The state Department of Workforce Solutions has had more than 450 workers apply for benefits, according to a news release issued Wednesday evening. Affected federal agencies in New Mexico include Homeland Security, U.S. Department of the Interior, U.S. Department of Health and Human Services, and the U.S. Department of Agriculture.
Employees deemed to be essential are working without pay. Non-essential employees are on furlough. None can be paid until a resolution is reached to end the shutdown, and many are restricted from seeking other employment.
“This administration appreciates and values federal workers so much because we know how important they are to our communities,” said Workforce Solutions Secretary Designate Bill McCamley. “They are going through a tough time right now and we’ll do everything in our power to get them through it as smoothly as possible.”
Typically, workers collecting unemployment are required to look into at least two jobs a week to receive benefits, said Stacy Johnston, a spokesperson for Workforce Solutions.
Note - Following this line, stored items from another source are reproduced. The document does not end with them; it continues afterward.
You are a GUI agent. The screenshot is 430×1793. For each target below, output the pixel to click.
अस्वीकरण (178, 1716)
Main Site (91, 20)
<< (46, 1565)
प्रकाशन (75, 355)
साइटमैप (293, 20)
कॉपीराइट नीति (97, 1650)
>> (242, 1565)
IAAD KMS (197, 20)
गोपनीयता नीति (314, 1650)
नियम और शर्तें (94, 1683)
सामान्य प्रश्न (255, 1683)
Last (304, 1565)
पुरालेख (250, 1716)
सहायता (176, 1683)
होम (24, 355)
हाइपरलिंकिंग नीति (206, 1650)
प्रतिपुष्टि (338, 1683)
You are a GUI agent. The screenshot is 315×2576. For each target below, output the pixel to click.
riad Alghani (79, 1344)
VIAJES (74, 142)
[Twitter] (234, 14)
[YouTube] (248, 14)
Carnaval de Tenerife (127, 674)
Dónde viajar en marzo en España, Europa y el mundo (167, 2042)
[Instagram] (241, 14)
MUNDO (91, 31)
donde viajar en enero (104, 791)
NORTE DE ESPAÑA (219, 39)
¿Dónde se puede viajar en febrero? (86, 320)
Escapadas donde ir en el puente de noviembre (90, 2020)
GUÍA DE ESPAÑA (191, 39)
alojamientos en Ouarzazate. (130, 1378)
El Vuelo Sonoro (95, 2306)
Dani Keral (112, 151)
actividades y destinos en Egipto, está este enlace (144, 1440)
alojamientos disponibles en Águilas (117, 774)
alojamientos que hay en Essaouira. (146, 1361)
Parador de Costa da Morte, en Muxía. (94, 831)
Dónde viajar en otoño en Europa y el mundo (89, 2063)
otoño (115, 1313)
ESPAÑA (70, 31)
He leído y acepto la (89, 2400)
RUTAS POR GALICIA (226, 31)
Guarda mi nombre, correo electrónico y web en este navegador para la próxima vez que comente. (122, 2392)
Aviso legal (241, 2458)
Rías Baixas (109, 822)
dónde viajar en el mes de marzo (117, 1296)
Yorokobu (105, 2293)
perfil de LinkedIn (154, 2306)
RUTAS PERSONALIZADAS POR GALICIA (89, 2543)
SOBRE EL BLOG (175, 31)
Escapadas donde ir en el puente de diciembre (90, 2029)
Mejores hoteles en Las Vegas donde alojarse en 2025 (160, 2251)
“That requirement didn’t make any sense for these federal workers,” she said.
McCamley said workers impacted by the shutdown can apply for unemployment benefits online at www.jobs.state.nm.us or by phone at 1-877-664-6984. The online system is available to take initial claims and weekly certifications from 4 a.m. to 9 p.m. Sunday through Friday. Phone calls will be taken from 8 a.m. to 4:30 p.m. Monday through Friday.
Johnson said those taking claims are aware of the issue involving federal workers and how to handle those claims.
Employees who receive unemployment benefits and later get retroactive pay for the same time period will need to repay the benefits received.
“I’m hopeful the federal shutdown can come to a swift resolution, but in the meantime we will look out for the diligent federal professionals in our state,” Gov. Michelle Lujan Grisham said.
Also this week, the state Human Services Department announced that it would participate in a waiver option from the U.S. Department of Agriculture for an early issuance of the Supplemental Nutrition Assistance program, better known as food stamps.
Prior to the announcement, funding for the program was due to end on Jan. 31. This will allow people to have assistance through February.
“This option will be a big relief to the 455,000 New Mexicans who rely on the benefit to put food on their tables each day,” said David Scrase, HSD secretary-designate. “That equates to roughly $50 million that New Mexico families will be able to use at their local grocery store.”
States will be required to issue the February benefits to SNAP recipients on or before Jan. 20. Those receiving the benefits need to understand that they are intended for February, HSD said.
The partial shutdown began on Dec. 22 when Congress and President Donald Trump were unable to agree on requested funding for a border wall. Some 800,000 federal workers impacted by the shutdown will miss their first paycheck on Friday.